Here's what was most instructive about Gov. Parris N. Glendening's first economic development coup: The executive of Baltimore County alerted Mr. Glendening to the threat that McCormick & Co. might build a spice distribution center out of state and the executive of Harford County was there at the end to accept kudos on winning the project.
That kind of regional coordination can pay dividends to Maryland. Previously, the state seemed content to let jurisdictions bid against themselves in mini-border wars that hurt Maryland's competitiveness. In this case, the state took the lead role and worked with local jurisdictions as partners.
Maryland's incentive package, roughly equal to the $20 million McCormick is spending on this warehouse, will raise eyebrows. In fact, Gov. William Donald Schaefer seemed loath to play this game. His economic advisers, for example, complained that they couldn't compete with Pennsylvania's offer of $13 million in sweeteners to win a similar project last summer from Starbucks Corp., the coffeehouse chain.
Yet for better or worse, that's the way the game is played. Kentucky served up $150 million in incentives to win a Nissan auto plant a decade ago; Alabama put out a staggering $300 million to secure Mercedes-Benz in '93. Pennsylvania for a while had a mothballed Volkswagen factory to show for the $71 million package that started this trend 17 years ago.
But such debacles haven't dissuaded states from offering lavish enticements for new jobs. Maryland could continue to complain about the rules on the business recruitment battlefield -- and watch New Jersey, Pennsylvania, Virginia and the Carolinas score victories.
We won't win every bidding war -- and can't afford to. This first win, though, was important symbolically. McCormick was born in Baltimore 106 years ago; it's one of a handful of Fortune 500 firms headquartered in Maryland; the new governor needed to prove his business savvy, and losing the project would threaten jobs already here.
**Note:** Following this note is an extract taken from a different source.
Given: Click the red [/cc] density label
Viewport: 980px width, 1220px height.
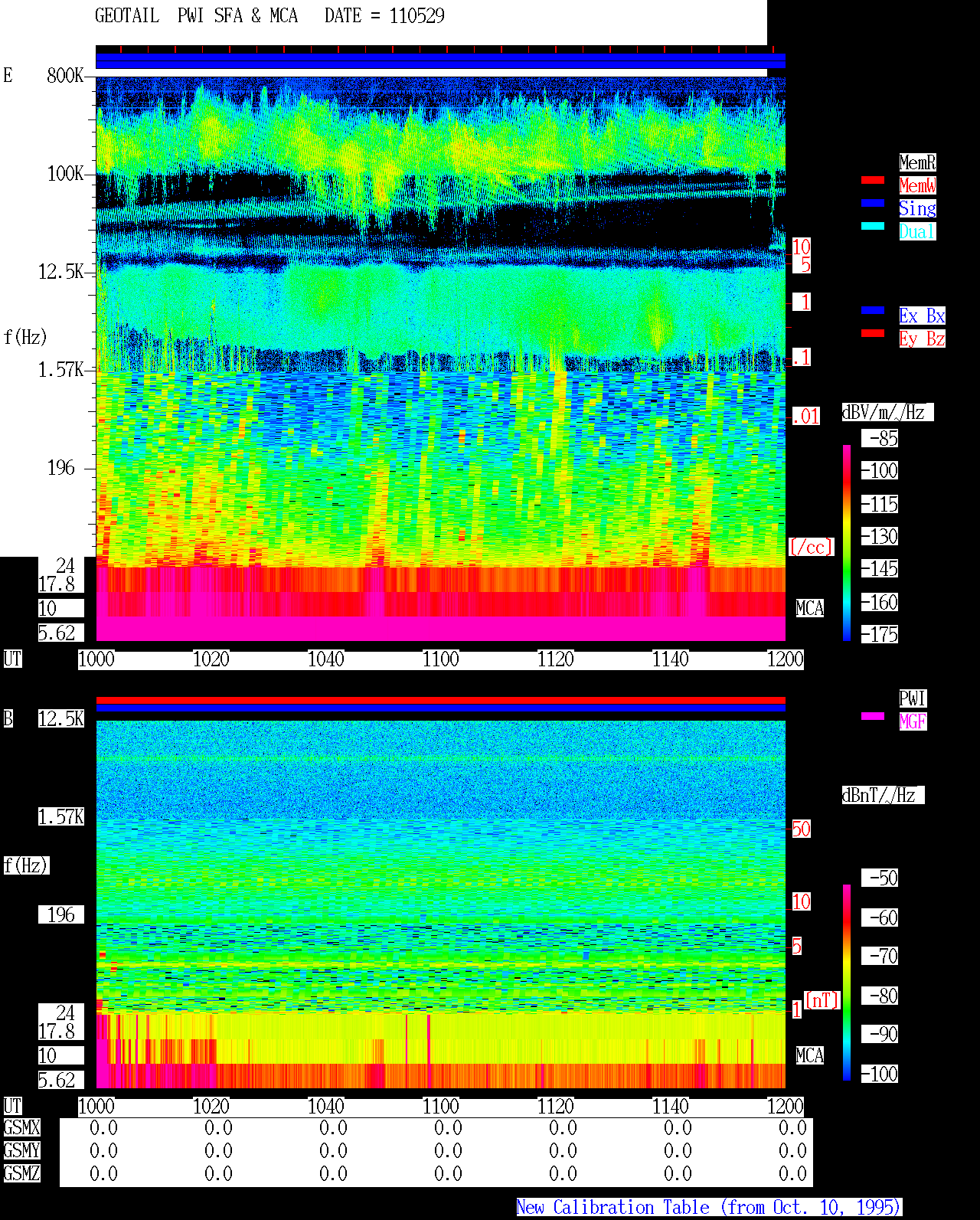Looking at the screenshot, I should 811,547.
But every one of these deals is unique: Just as McCormick said it was dissuaded from choosing a virgin industrial park tract in Pennsylvania because it wasn't built out, that was a key reason Starbucks chose a Pennsylvania site over Maryland.
Mr. Glendening was being darkly hyperbolic when he said days ago that he would need five years to fix Maryland's business climate; the fact that he says this deal already certifies the state as "pro-business" is proof that his rhetoric needs reining in. Of course, actions speak louder than words and his administration's quick response to the McCormick's prospect spoke volumes.